9.The claimant submits that further, the respondents have taken more than 1 month to move the court for reopening of the case and/or setting aside the exparte proceedings if at all which clearly means they were not interested in pursuing the matter until judgment was entered against them and they were put on notice for execution by the claimant. The claimant submits that whereas the respondents have filed their Notice of Appeal against this honourable court's judgment which is their right, they are misguided in seeking to set aside the judgment as an option. The claimant submits the honourable court can only consider granting of stay of execution if merited which is not the case before the court as no offer of adequate security has been made nor are there any reasonable grounds of appeal which can form the basis for grant of the orders being sought by the respondent. The claimant submits that the reasons for non-attendance are not only an afterthought but intended to hoodwink the court into believing in the actions of non-vigilant parties to the suit. The claimant submits the respondents should face the consequences of not attending court at their own instigation as they were fully aware of the scheduled hearing date and time as cause listed on the material day.
10.The claimant submits that the respondent's defence is a mere sham which if they seriously wanted to defend they would have been in court to do so and that in view of the foregoing, there are no good grounds on which this honourable court should exercise its discretion by setting aside the judgment in favour of the respondents. This proposition is supported by the findings in the following case-law: Hellen Waikunu v Dotsavy Limited [2013] eKLR where the honourable court dismissed an application seeking to set aside exparte orders and to reopen the matter de novo for hearing on the basis that the application lacked merit and was misconceived. The claimant also cited the case of Victor Amos Nandi Otipa v Malplast Industries Ltd [2018] eKLR where the honourable court dismissed an application seeking to set aside ex-parte orders having considered the respondents' Defence and Statement and finding them to be devoid of merit.
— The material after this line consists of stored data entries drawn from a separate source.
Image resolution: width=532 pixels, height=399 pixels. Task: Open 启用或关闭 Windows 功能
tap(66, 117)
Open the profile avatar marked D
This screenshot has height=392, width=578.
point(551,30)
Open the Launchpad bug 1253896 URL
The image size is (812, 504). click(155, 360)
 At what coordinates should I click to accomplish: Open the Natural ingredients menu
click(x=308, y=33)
The claimant thus urged the court to find that the respondents are not only forum shopping by lodging a Notice of Appeal in the court of Appeal but also lack the basis or grounds on which the prayer they seek should be granted and pray for the dismissal of the application with costs.
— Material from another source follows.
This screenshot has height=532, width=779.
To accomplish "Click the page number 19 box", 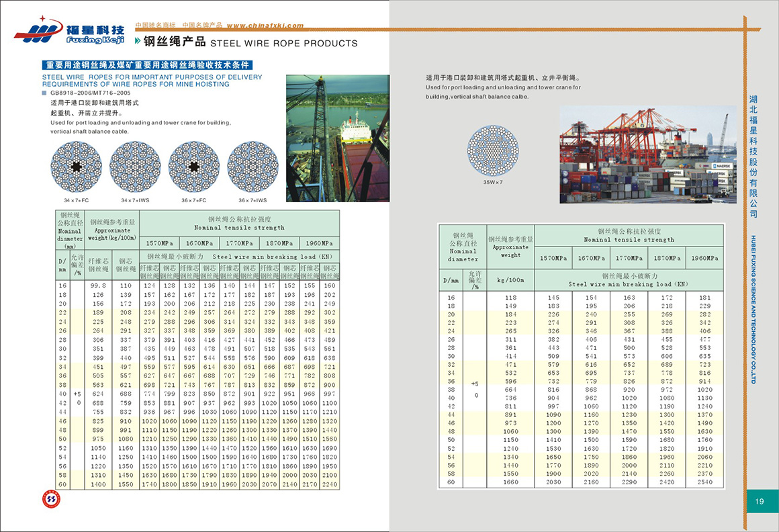I will click(x=760, y=501).
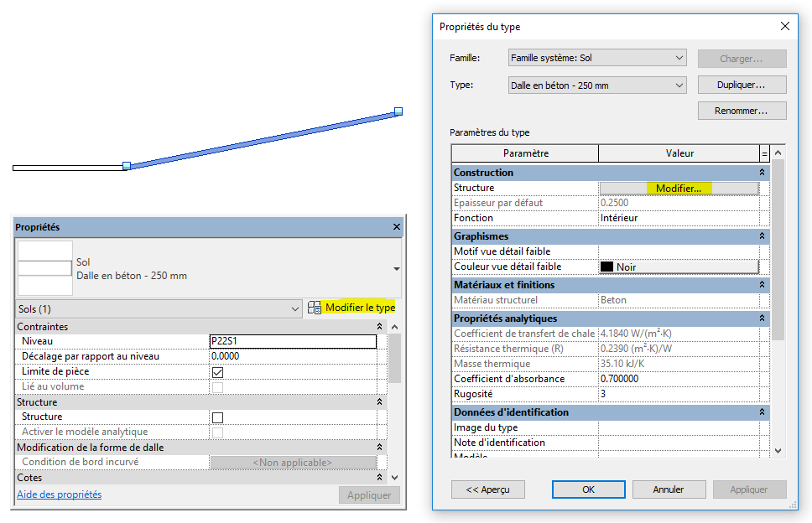Close the Propriétés panel

pyautogui.click(x=396, y=227)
11.The respondents seek to reopen the case before the Employment and Labour Relations Court, have the claimant recalled and the respondents' 2 witnesses called to testify. There is evidence there is an appeal pending against the decision of the court from the Notice of Appeal indicated to have been filed as Civil Appeal no E311 of 2022. As such, this court is hamstrung as it cannot reopen a case that is now subject of an appeal as to do would be to subvert the intended appeal against the court's decision. As such this motion is devoid of merit. Regarding the stay sought, the respondents assert that the payment of the decretal sum to the claimant will lead to eventual shut down and closure of the respondent/applicants operations rendering the appeal and application nugatory. It is asserted the respondent will suffer substantial loss. The respondent then proceeds to assert that it is ready and willing to abide by any condition given by the court and that the application will not occasion any prejudice as the decretal sum may be deposited in an interest earning account to safeguard the interests.
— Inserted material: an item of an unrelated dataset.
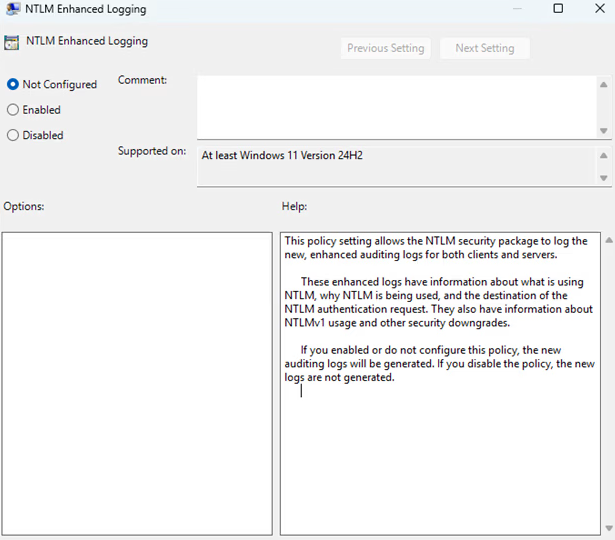The height and width of the screenshot is (540, 615).
Task: Set the policy to Disabled
Action: 13,135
12.In an application such as this for grant of stay pending appeal, the factors that a court will consider include whether the respondent will suffer irreparable loss if stay is not granted, the ability to provide security for the decretal sum as well as whether there is an arguable appeal. It is intended to consider whether there is an arguable appeal and not the merits of the appeal. The respondent has not attached a draft memorandum of appeal to help the court ascertain the arguability of the intended appeal. Being bereft of this, the court is not persuaded there is an arguable appeal and is therefore unable to grant the stay sought. The result is the motion is dismissed with costs to the claimant.It is so ordered.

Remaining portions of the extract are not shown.